Can you copy all the records below word for word, leaving out the pictures?
<<<<
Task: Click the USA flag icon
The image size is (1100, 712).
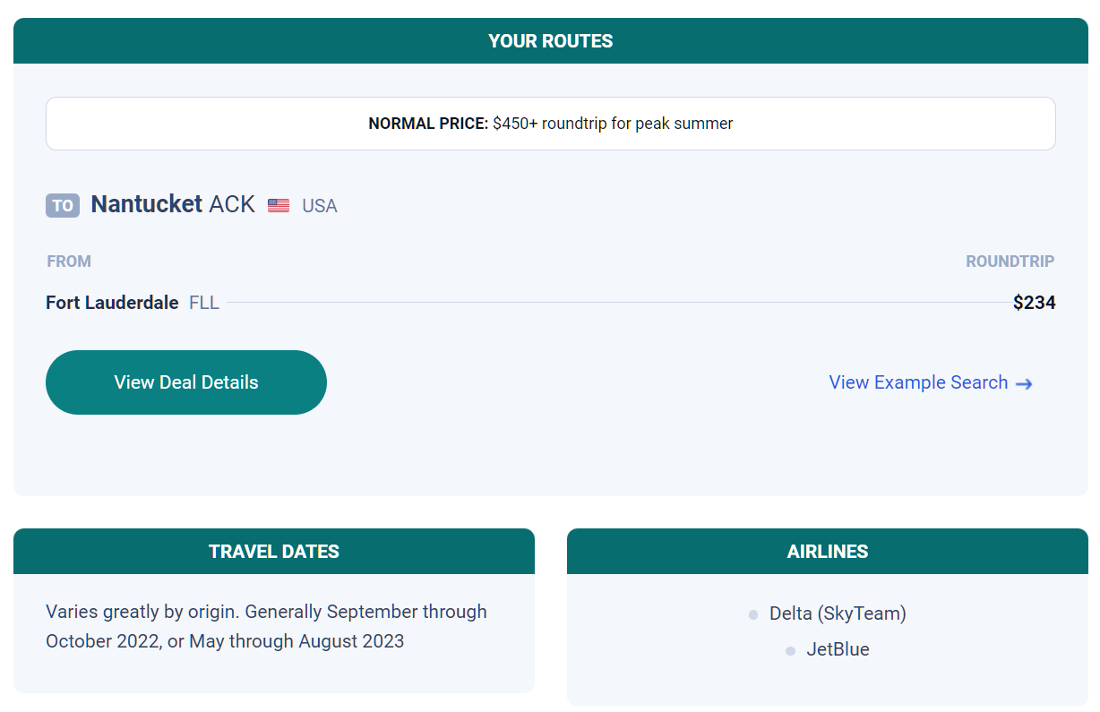Action: [x=279, y=206]
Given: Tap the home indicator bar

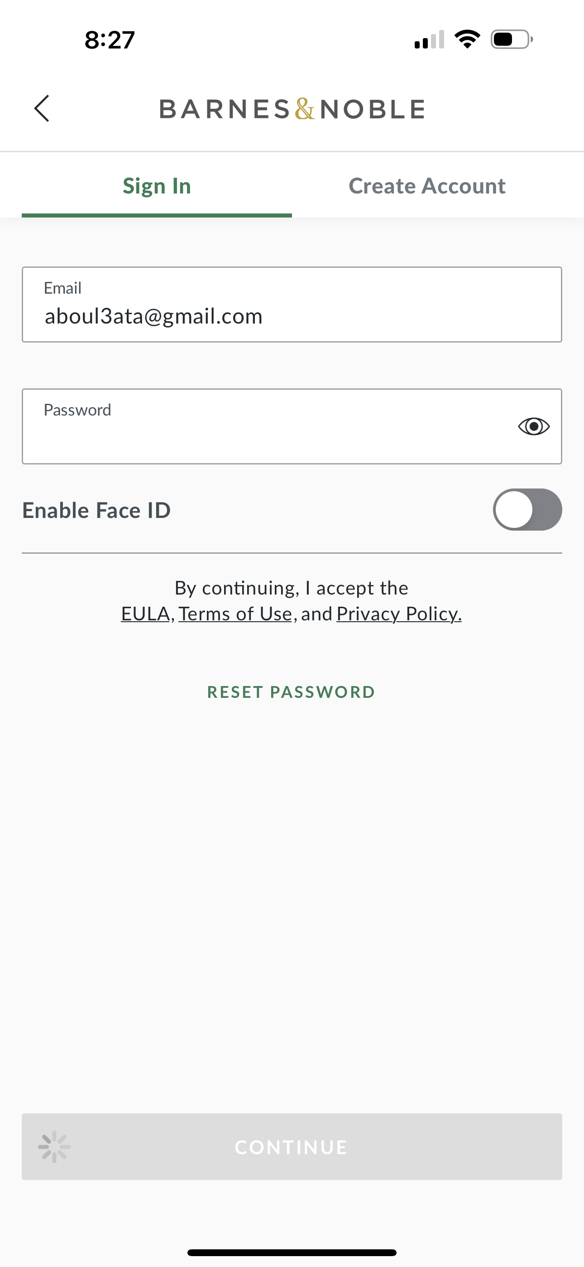Looking at the screenshot, I should coord(292,1252).
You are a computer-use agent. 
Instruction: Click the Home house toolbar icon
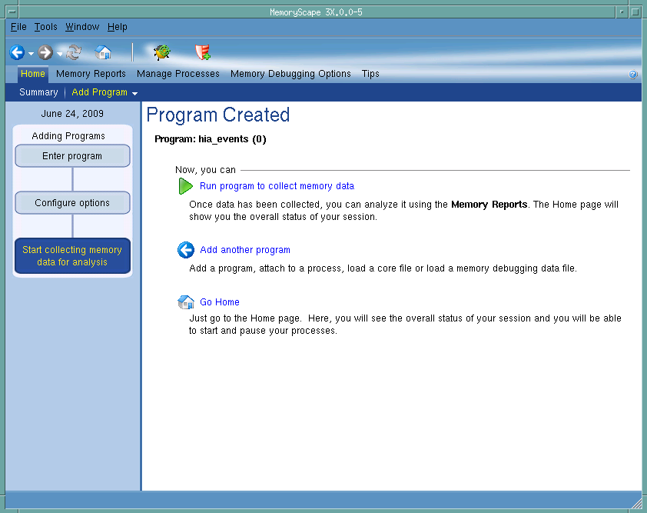103,52
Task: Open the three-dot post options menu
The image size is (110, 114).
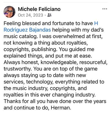Action: (105, 9)
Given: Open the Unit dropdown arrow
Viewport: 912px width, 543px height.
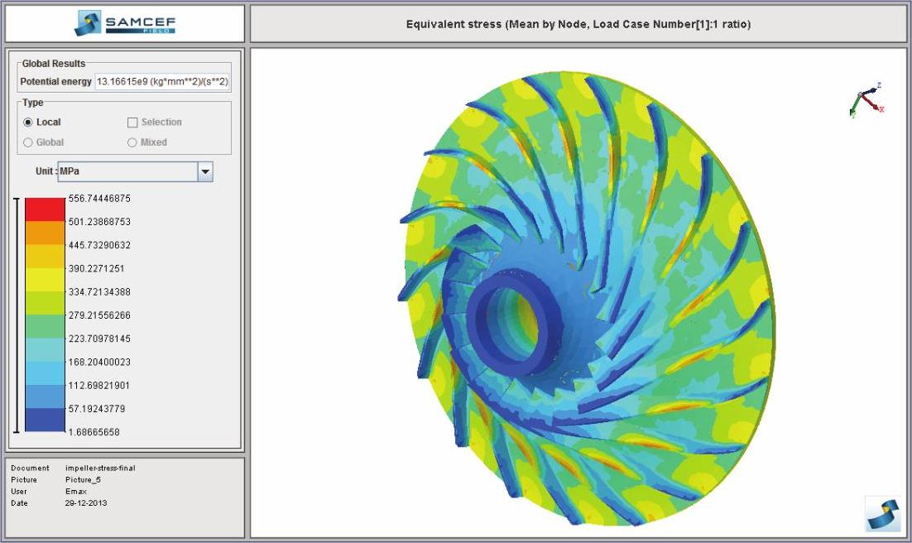Looking at the screenshot, I should pyautogui.click(x=205, y=172).
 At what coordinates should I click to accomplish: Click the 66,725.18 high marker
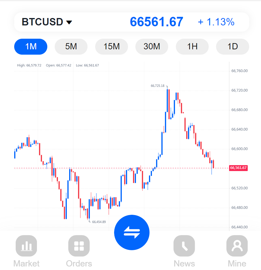click(158, 86)
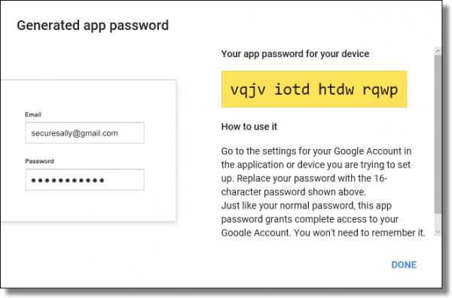Click the 'htdw' password group
452x298 pixels.
[336, 89]
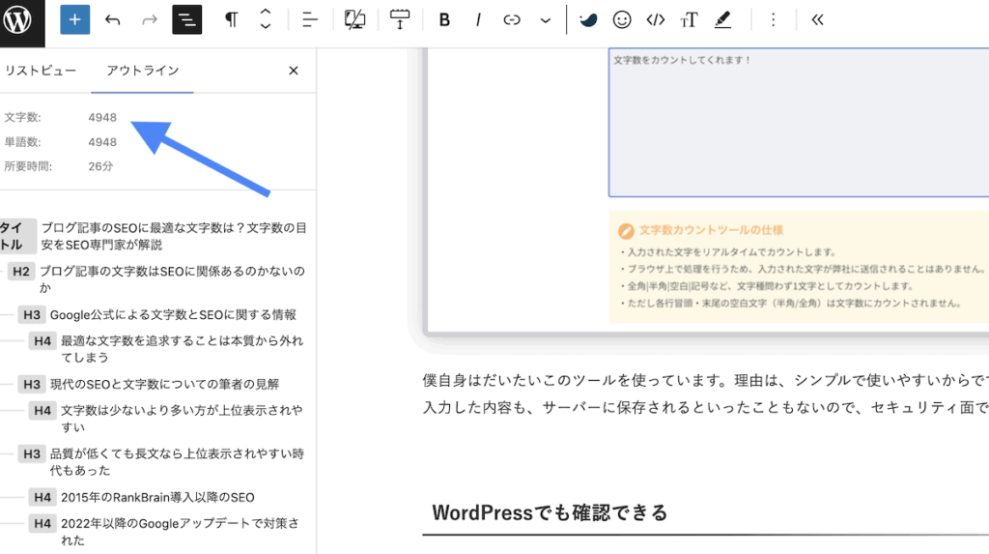Click the emoji smiley icon
Viewport: 989px width, 554px height.
click(623, 20)
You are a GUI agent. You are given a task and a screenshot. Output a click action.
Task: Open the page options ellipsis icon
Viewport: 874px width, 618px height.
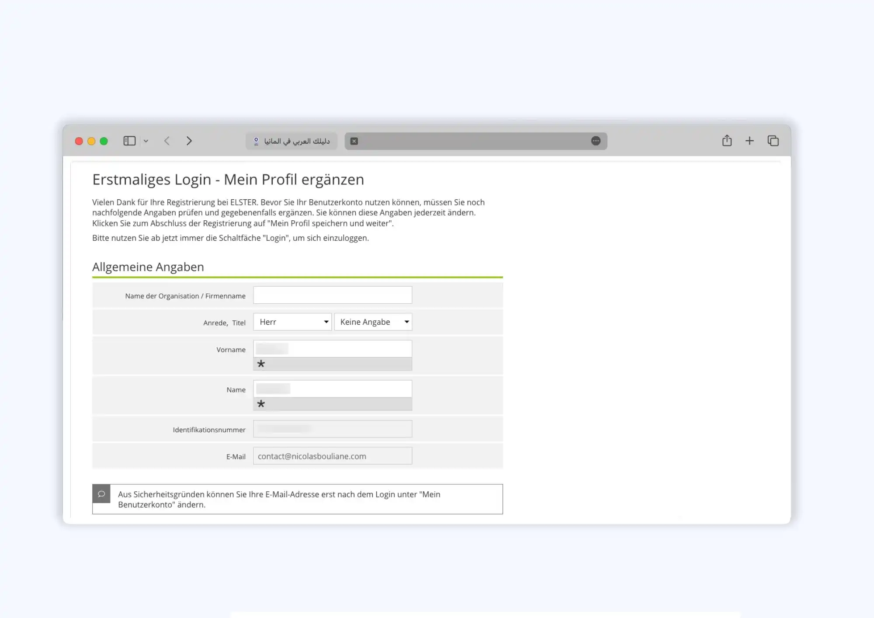tap(596, 141)
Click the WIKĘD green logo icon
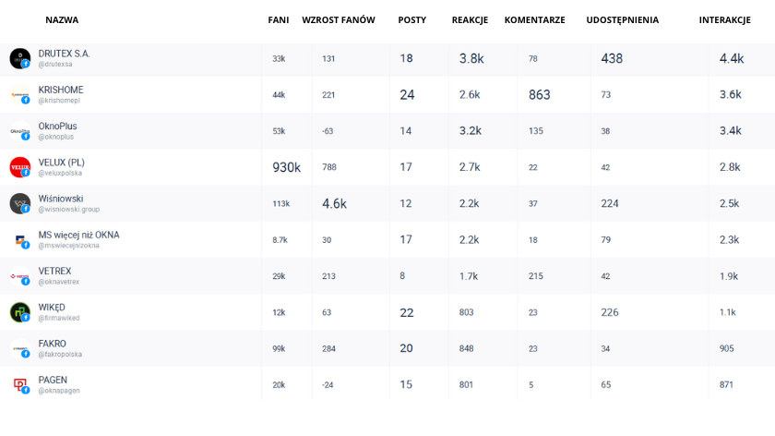The height and width of the screenshot is (436, 775). (x=19, y=312)
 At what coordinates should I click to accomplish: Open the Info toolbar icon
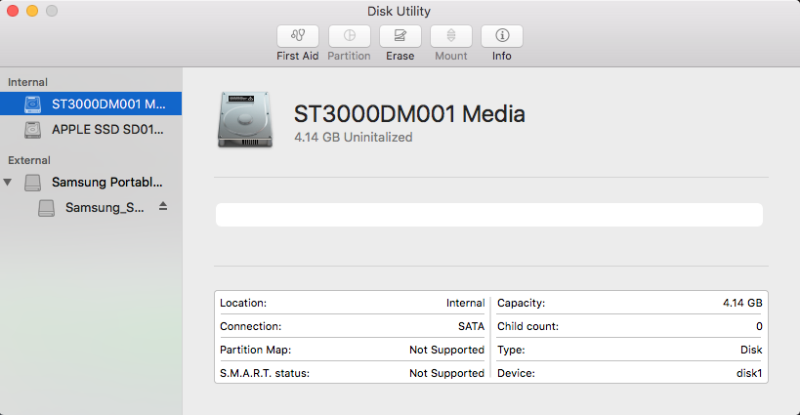point(502,36)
>>>>
» **Right answer**
Task: Click the USA flag icon
The image size is (1100, 712).
Action: [x=279, y=206]
Given: Tap the home indicator bar

Looking at the screenshot, I should coord(292,1252).
You are a computer-use agent. 
Instruction: Click the Home house toolbar icon
103,52
Task: Open the three-dot post options menu
The image size is (110, 114).
Action: (105, 9)
Given: Open the Unit dropdown arrow
Viewport: 912px width, 543px height.
Looking at the screenshot, I should pyautogui.click(x=205, y=172).
 At what coordinates should I click to accomplish: Click the 66,725.18 high marker
click(158, 86)
Click the 'htdw' password group
452x298 pixels.
[336, 89]
Click the emoji smiley icon
Viewport: 989px width, 554px height.
click(623, 20)
You are a GUI agent. You are given a task and a screenshot. Output a click action.
Task: Open the page options ellipsis icon
Viewport: 874px width, 618px height.
tap(596, 141)
Click the WIKĘD green logo icon
The height and width of the screenshot is (436, 775). (x=19, y=312)
 At what coordinates should I click to accomplish: Open the Info toolbar icon
point(502,36)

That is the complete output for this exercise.